> **The request**:
How many lines in the records below contain the string "dimensions"? Reply with the number alone.

> **Provided records**:
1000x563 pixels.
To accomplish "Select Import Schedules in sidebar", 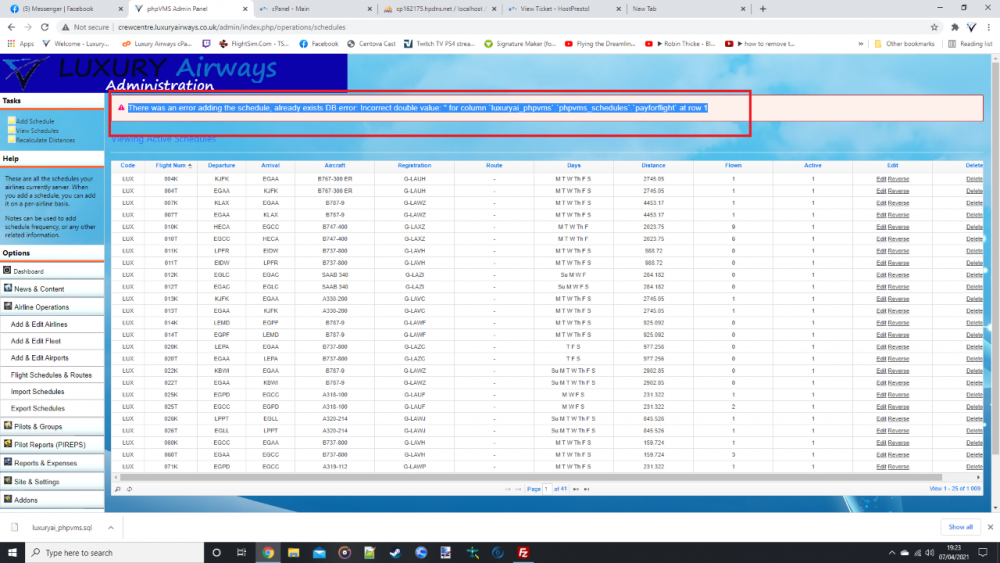I will click(x=38, y=392).
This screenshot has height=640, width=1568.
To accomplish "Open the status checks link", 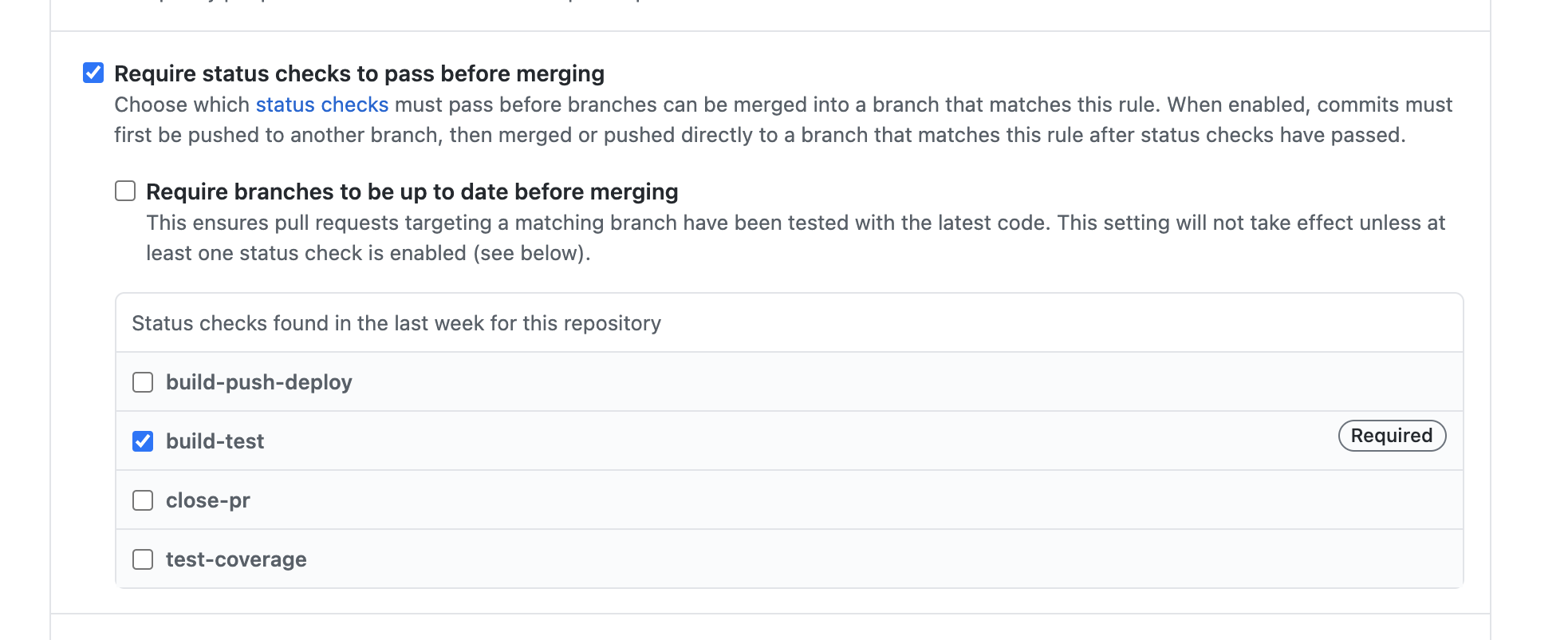I will pos(321,104).
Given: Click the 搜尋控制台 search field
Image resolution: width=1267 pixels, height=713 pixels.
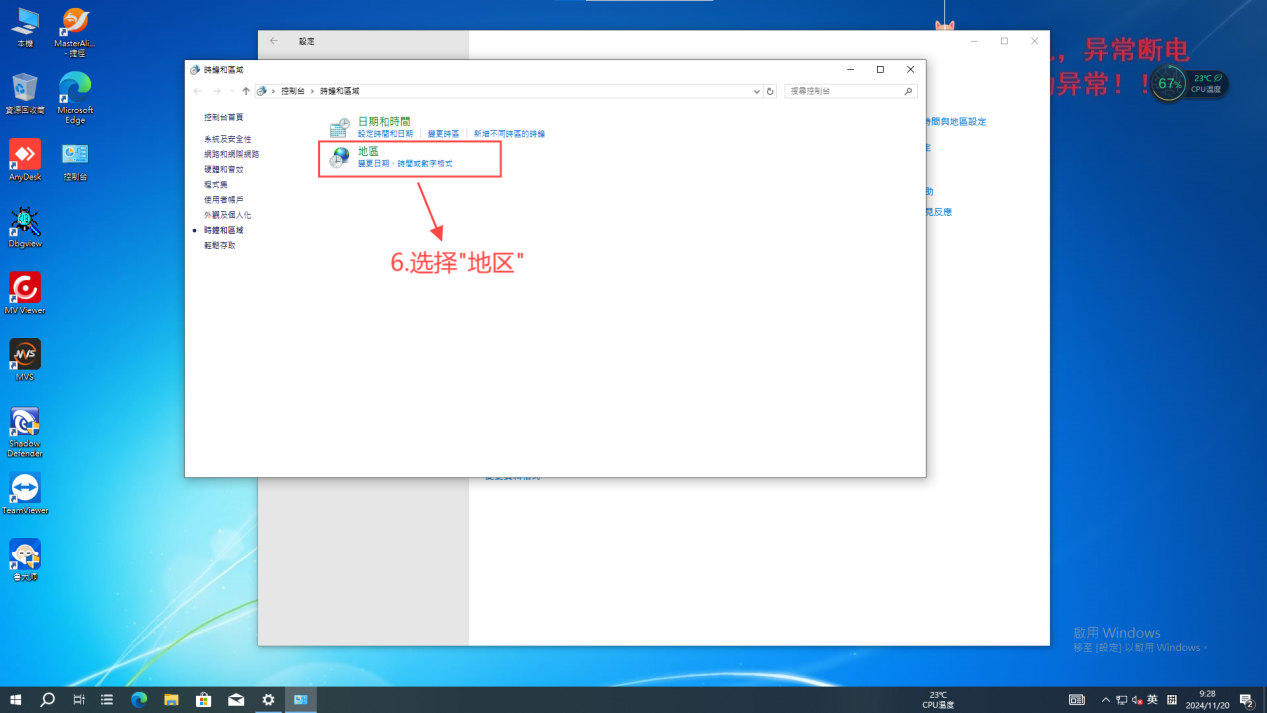Looking at the screenshot, I should [x=845, y=91].
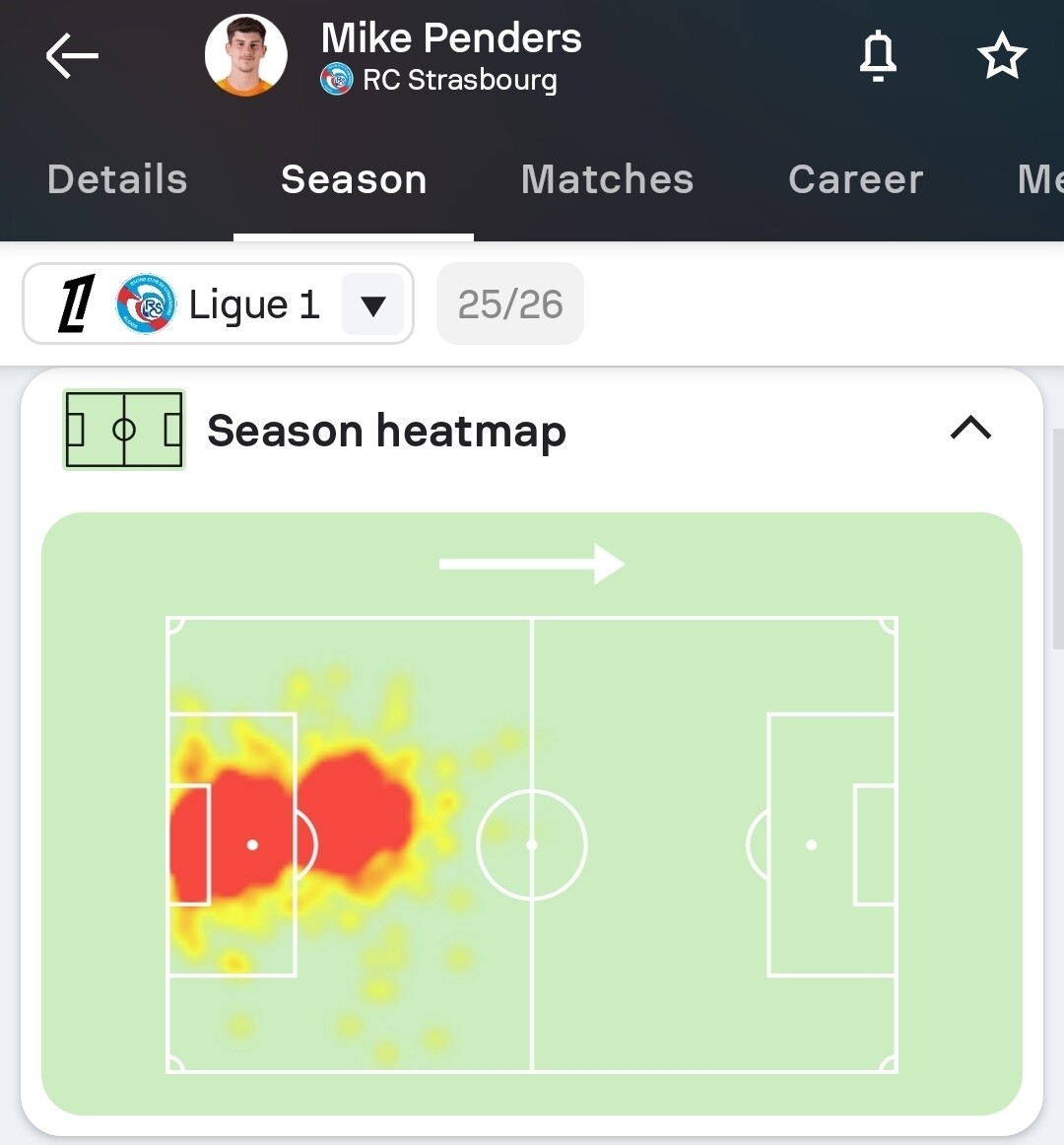Select the 25/26 season button
Screen dimensions: 1064x1145
[x=510, y=304]
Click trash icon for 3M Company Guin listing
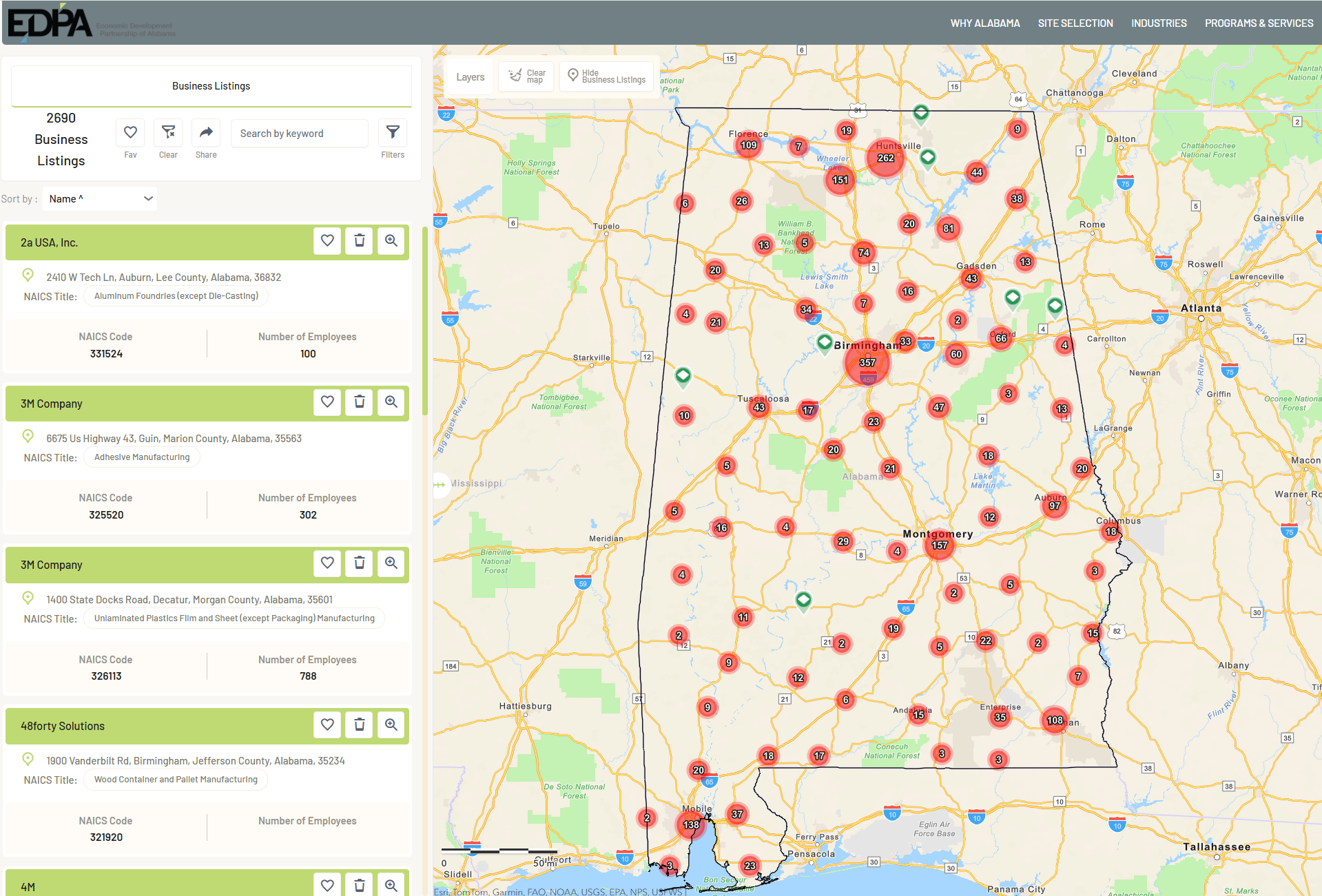The width and height of the screenshot is (1322, 896). (x=359, y=402)
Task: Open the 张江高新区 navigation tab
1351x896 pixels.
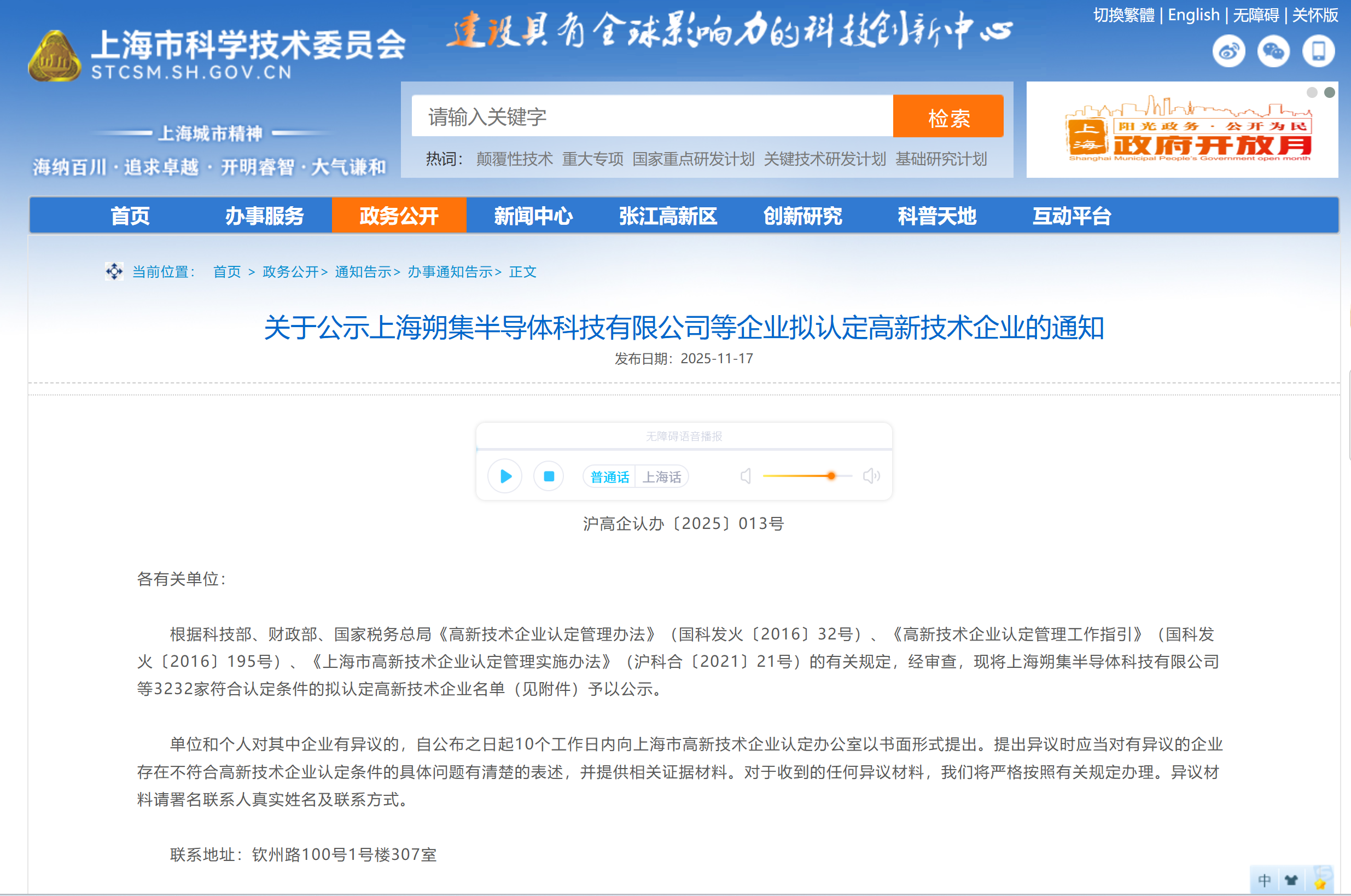Action: click(x=668, y=216)
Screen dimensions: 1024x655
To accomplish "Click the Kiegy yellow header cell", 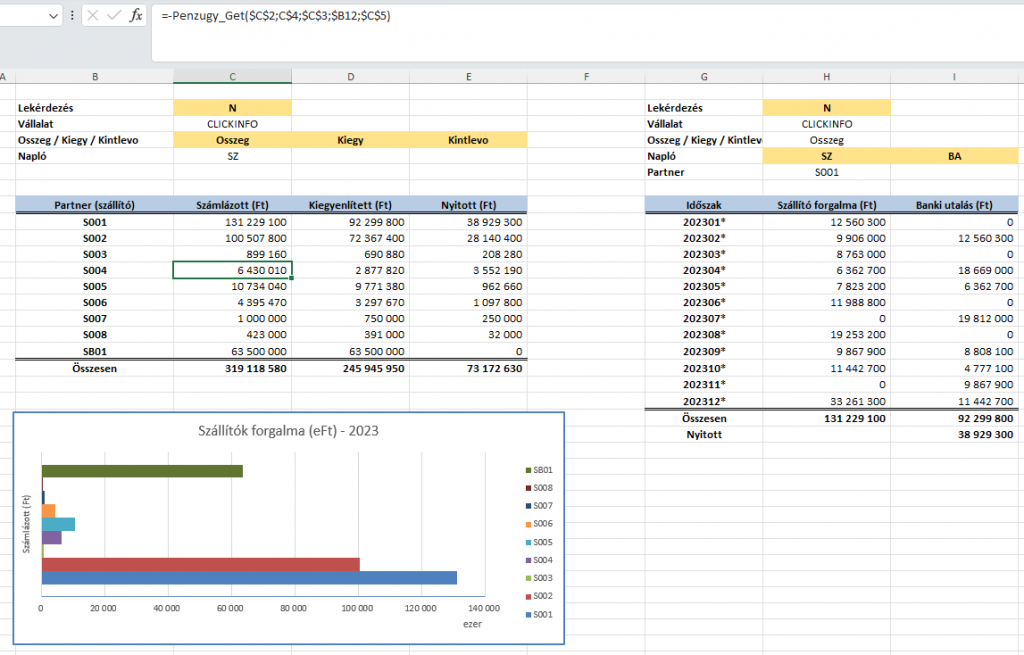I will point(350,140).
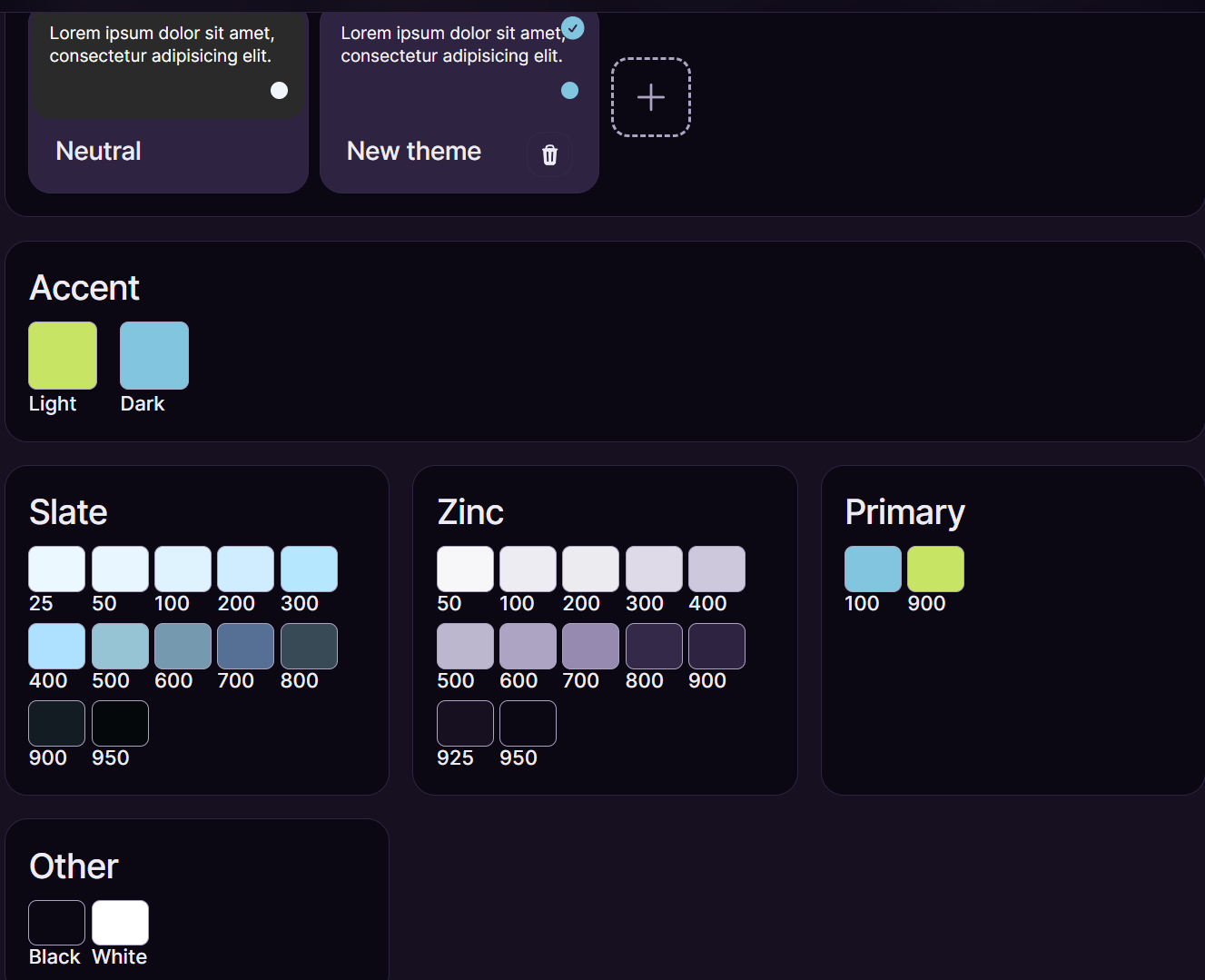
Task: Choose the Slate 300 swatch
Action: [x=309, y=569]
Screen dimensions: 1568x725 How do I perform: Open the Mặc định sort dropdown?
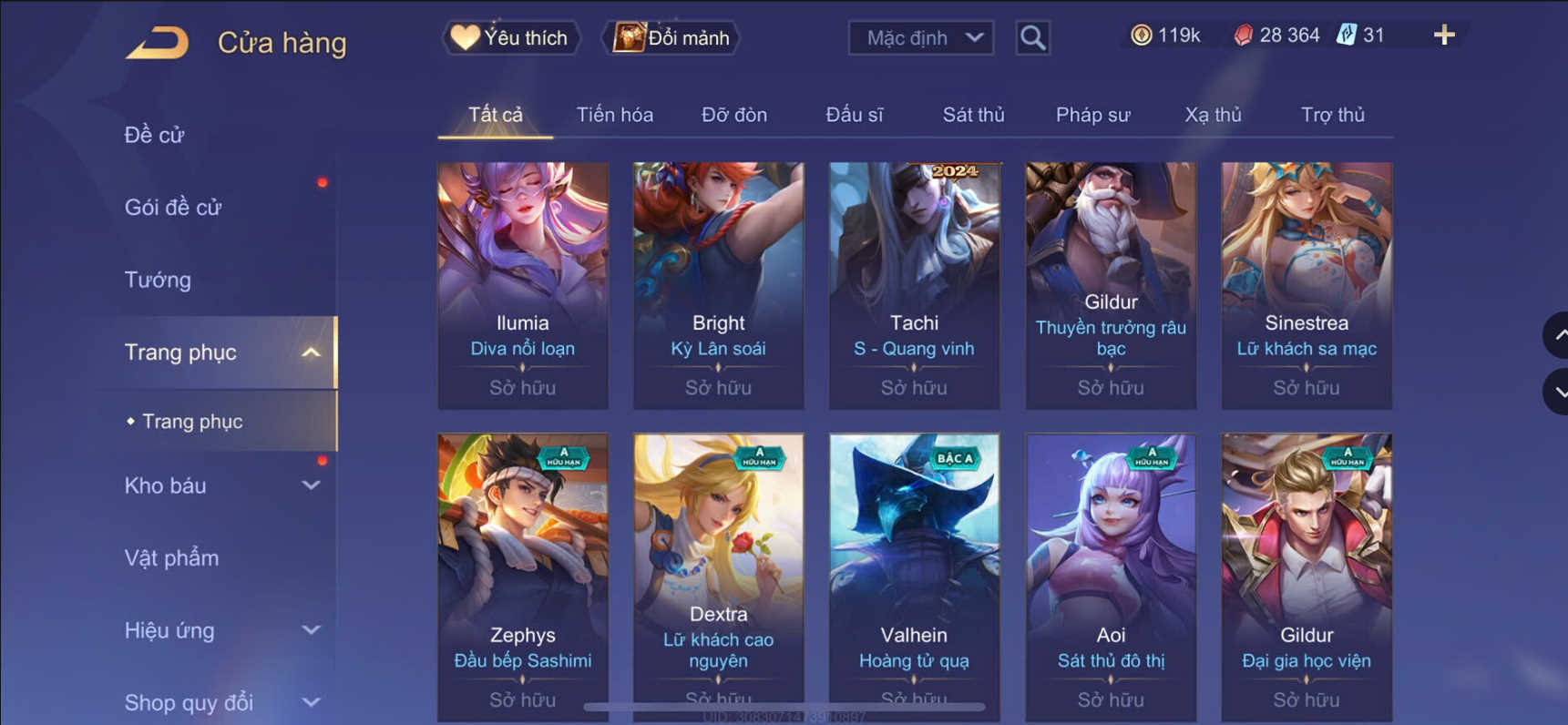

> **Exercise solution**:
3